The artist at work. Photo: Supplied/Tash Helasdottir-Cole 


“Nothing is pink . . . There are huge machines. There is steel. There is metal . . . and to be in there with these men who are totally dedicated to making this is amazing . . . and they are so respectful and they're so interested.”


“Often, women, the feminine, we get laughed at. We get, ‘Oh, what's that silly frippery little thing?’


“This little pink scraplet of a sculpture is so important to them. I'm being treated with so much respect and that's transformational in itself for me, and I think it would be for most women. To have that experience, you know, because these little things, these soft things, they are really important.”


The residency is Sian’s third. Her first was in Samoa and her second in India, and she says residencies are about being somewhere completely different and opening yourself up to new experiences.


She could stop tomorrow and say, “wow, it’s been amazing”.


She has a Masters of Fine Arts from the School of Art - Whiti o Rehua at Massey University, and before her 20-year career as an artist, Sian worked in the fashion industry.


“I made clothes and sold clothes and ran my own little business.”


She made all her own patterns - a painstaking process - and so when she lost them all in one go at Heathrow Airport, Sian’s life veered off on a sharp tangent.


“So things changed.
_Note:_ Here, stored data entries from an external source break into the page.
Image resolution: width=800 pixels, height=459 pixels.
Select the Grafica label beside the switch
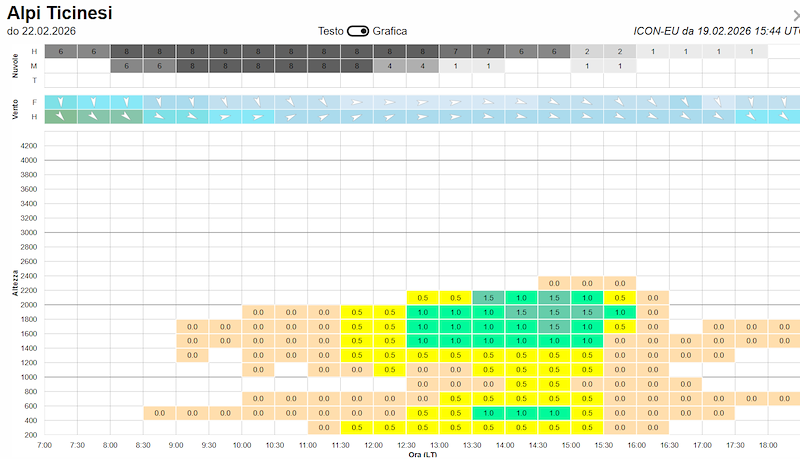coord(390,31)
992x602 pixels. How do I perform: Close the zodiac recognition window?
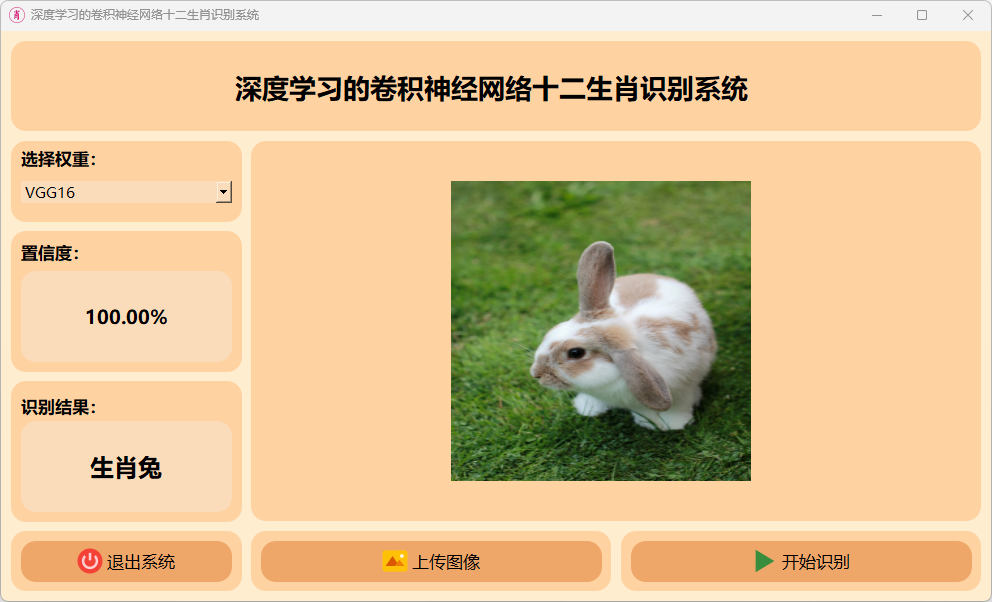tap(967, 15)
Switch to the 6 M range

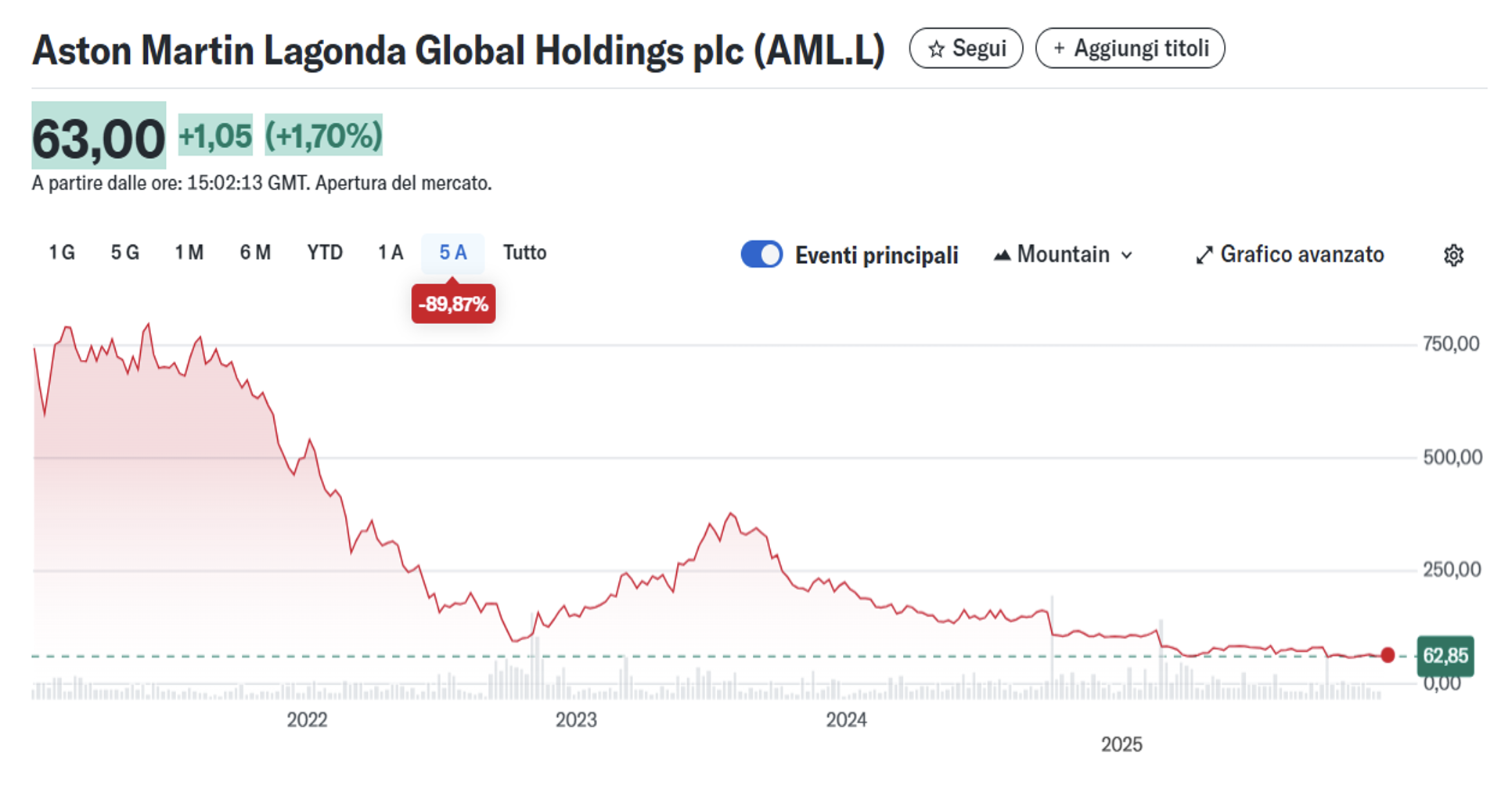255,253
It was devastating . . . I'd put so much work into making those and you craft them and you change them and you develop them . . . and you know, it's just massive.


“I knew I couldn't go backwards, I couldn't remake them. I had to go forwards, and what I had was a studio in Wellington.”


Sian had always wanted to paint and do art, so used this as an opportunity. She started drawing the trees out of her studio window.


“It's like the forces that be go, ‘you know, you need to change and it's going to hurt, but it's going to be fast. Bang!’.” 


Sian is loving being looked after in Ōamaru, and relishing learning a new craft. 


She loves listening to the penguins at night, and the ocean, and feels grateful that people have been so open to working with her and collaborating, and inviting her along to things.


“Because you're away from partner and friends and everything else . . . Three months is long enough that you do actually have to build a little life.”